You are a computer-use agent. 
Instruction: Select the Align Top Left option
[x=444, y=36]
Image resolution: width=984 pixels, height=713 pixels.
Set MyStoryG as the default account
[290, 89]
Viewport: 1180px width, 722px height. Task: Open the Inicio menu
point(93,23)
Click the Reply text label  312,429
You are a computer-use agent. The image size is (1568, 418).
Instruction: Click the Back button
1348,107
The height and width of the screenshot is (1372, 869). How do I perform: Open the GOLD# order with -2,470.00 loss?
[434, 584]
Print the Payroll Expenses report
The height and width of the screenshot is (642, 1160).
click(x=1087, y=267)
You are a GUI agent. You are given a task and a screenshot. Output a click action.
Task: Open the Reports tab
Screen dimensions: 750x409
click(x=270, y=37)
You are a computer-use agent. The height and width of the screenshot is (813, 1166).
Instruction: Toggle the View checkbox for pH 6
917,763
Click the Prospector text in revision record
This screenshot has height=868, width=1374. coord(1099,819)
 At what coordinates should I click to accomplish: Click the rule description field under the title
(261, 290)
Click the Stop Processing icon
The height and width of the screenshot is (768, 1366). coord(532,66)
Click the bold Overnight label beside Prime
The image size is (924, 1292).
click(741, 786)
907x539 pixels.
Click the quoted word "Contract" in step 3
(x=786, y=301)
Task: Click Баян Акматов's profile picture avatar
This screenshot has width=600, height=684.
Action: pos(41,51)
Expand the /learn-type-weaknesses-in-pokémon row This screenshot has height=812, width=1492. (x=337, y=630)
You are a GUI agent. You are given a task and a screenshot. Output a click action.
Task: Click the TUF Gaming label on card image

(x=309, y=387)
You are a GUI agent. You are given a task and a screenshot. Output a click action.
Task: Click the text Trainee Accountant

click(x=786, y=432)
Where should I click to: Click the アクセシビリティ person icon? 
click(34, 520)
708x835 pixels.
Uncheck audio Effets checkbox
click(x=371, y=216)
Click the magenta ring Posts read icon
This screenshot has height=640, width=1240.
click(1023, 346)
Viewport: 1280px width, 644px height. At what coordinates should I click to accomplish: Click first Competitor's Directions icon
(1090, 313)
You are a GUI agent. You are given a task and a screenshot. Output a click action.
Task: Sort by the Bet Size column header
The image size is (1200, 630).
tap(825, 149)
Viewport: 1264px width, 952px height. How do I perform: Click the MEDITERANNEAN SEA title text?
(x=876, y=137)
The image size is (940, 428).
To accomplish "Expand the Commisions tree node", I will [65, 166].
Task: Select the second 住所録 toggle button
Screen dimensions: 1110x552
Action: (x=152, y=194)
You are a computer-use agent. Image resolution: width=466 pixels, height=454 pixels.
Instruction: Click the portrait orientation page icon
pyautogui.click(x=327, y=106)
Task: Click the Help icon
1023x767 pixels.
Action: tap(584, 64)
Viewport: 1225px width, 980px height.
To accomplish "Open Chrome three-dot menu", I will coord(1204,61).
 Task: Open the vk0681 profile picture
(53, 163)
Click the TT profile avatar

______

__Exercise brief__. Nothing but the lines from the one holding "The image size is (940, 428)." to the end of the entries should be output, each exactly as it appears.

__Result for this task__.
The image size is (940, 428).
To accomplish "Expand the Commisions tree node", I will [65, 166].
Task: Select the second 住所録 toggle button
Screen dimensions: 1110x552
Action: (x=152, y=194)
You are a computer-use agent. Image resolution: width=466 pixels, height=454 pixels.
Instruction: Click the portrait orientation page icon
pyautogui.click(x=327, y=106)
Task: Click the Help icon
1023x767 pixels.
Action: tap(584, 64)
Viewport: 1225px width, 980px height.
To accomplish "Open Chrome three-dot menu", I will coord(1204,61).
 Task: Open the vk0681 profile picture
(53, 163)
Click the TT profile avatar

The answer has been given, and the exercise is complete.